### ZU ERLEDIGEN
1. Erläutern Sie in ein bis drei Sätzen, warum es laut dem Text über die Vorwürfe im Frauenhandball schwierig werden dürfte, den gesamten Fokus auf die EM zu legen.
2. Setzen Sie den Text über die Vorwürfe im Frauenhandball nach seinem letzten Satz fort.

### VORLIEGENDER TEXT
- Der Handball der Frauen wird vor der EM von schweren Vorwürfen gegen einen Trainer gebeutelt.
- Vereine und der Deutsche Handballbund (DHB) reagieren entsetzt.
- Für Nationalspielerin Mia Zschocke geht die Reaktion des Deutschen Handballbundes nicht weit genug.
Die Vorfreude von Markus Gaugisch auf seine erste Turnier-Vorbereitung als Bundestrainer war "mega", als er tief in der Nacht um 4.10 Uhr am Sporthotel Großwallstadt aus dem Bus kletterte. Doch angesichts der großen Unruhe im deutschen Handball der Frauen um schwere Vorwürfe psychischer Gewalt gegen einen langjährigen Bundesliga-Trainer ist Gaugisch zunächst einmal auch als Moderator und Psychologe gefragt.
"Natürlich kann das Thema nicht vollständig ausgeblendet werden. Es wäre auch merkwürdig, wenn es anders wäre", sagte Gaugisch dem Sport-Informations-Dienst (SID) zum Start der heißen EM-Vorbereitungsphase des DHB-Teams. Er will dem Thema in den kommenden Tagen und Wochen Raum geben, "falls es weiteren Gesprächsbedarf gibt", sagte er. "Dennoch sollten wir dann aber auch den Blick und den gesamten Fokus auf die Vorbereitung auf die Europameisterschaft und dann das Turnier selbst legen."
Fokus auf die EM wird schwierig
Das dürfte gar nicht so einfach werden, denn die Vorwürfe, die im "Spiegel" unter dem Titel "Psychoterror im deutschen Frauenhandball" öffentlich gemacht wurden, haben es in sich. Auch die für die EM in Slowenien, Nordmazedonien und Montenegro (4. bis 20. November) nominierte Mia Zschocke zählt zu den Betroffenen. Zusammen mit der aktuell verletzten Nationalspielerin Amelie Berger nahm sie bei der Aufarbeitung der Geschehnisse auch den Deutschen Handballbund (DHB) in die Pflicht, der den betroffenen Trainer bis Ende August drei Jahre lang auf Honorarbasis als U20-Nationalcoach beschäftigt hatte.

### VORLIEGENDES MATERIAL
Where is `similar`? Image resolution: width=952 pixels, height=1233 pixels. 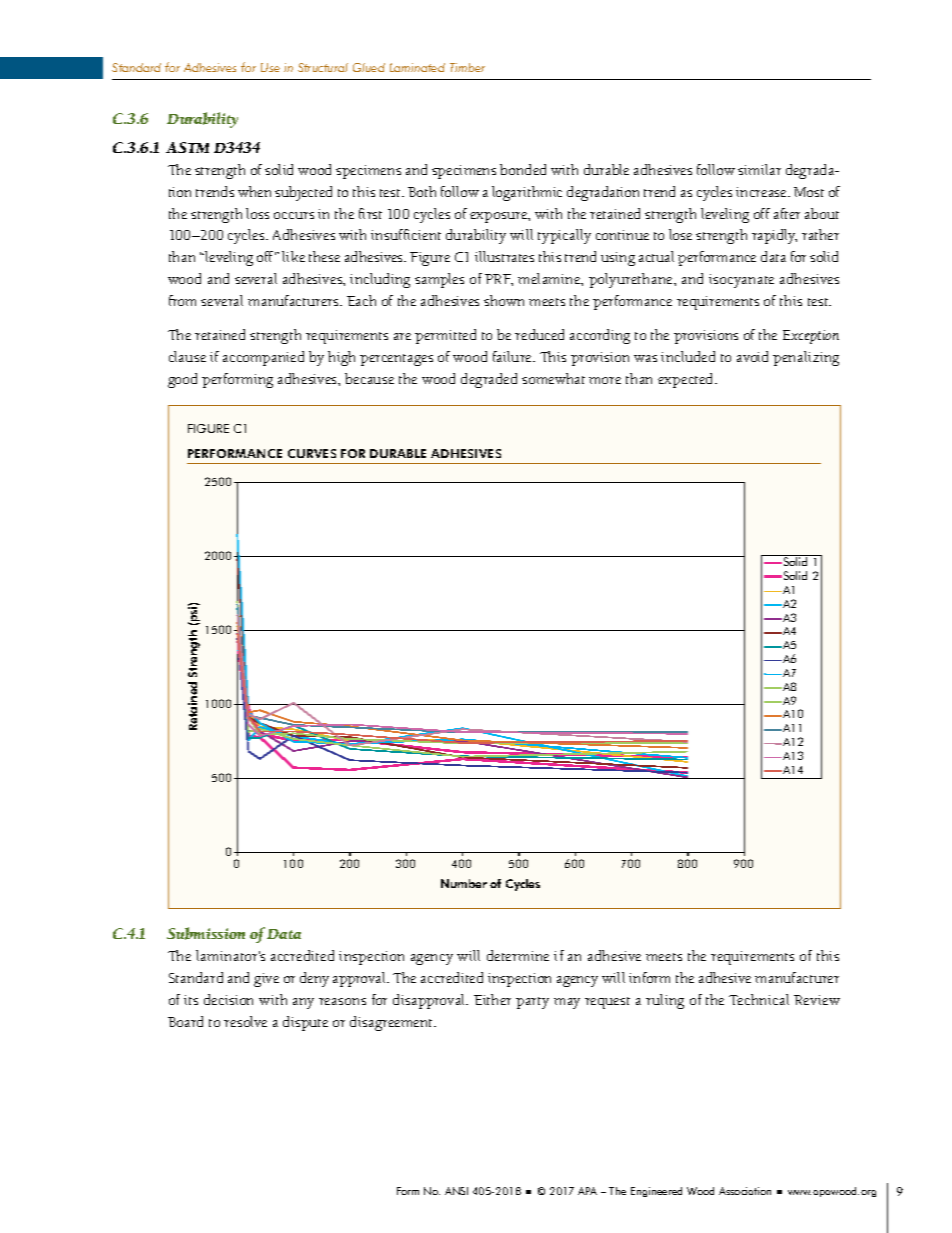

### LÖSUNGEN
1. Die im „Spiegel“ unter dem Titel „Psychoterror im deutschen Frauenhandball“ veröffentlichten Vorwürfe wiegen schwer. Außerdem gehört mit Mia Zschocke eine für die EM nominierte Spielerin selbst zu den Betroffenen.

2.
"Wir spielen beide mit sehr viel Herzblut für Deutschland. Für die Zukunft wäre es wünschenswert, wenn unser Verband mehr Schutz und mehr Unterstützung in solch sensiblen Angelegenheiten bieten würde", sagten die früheren Spielerinnen von Borussia Dortmund dem "Spiegel". Berger und Zschocke hatten beim BVB ihre Kündigung eingereicht und die Anlaufstelle gegen Gewalt im Sport kontaktiert, der Klub stellte den Trainer im September frei.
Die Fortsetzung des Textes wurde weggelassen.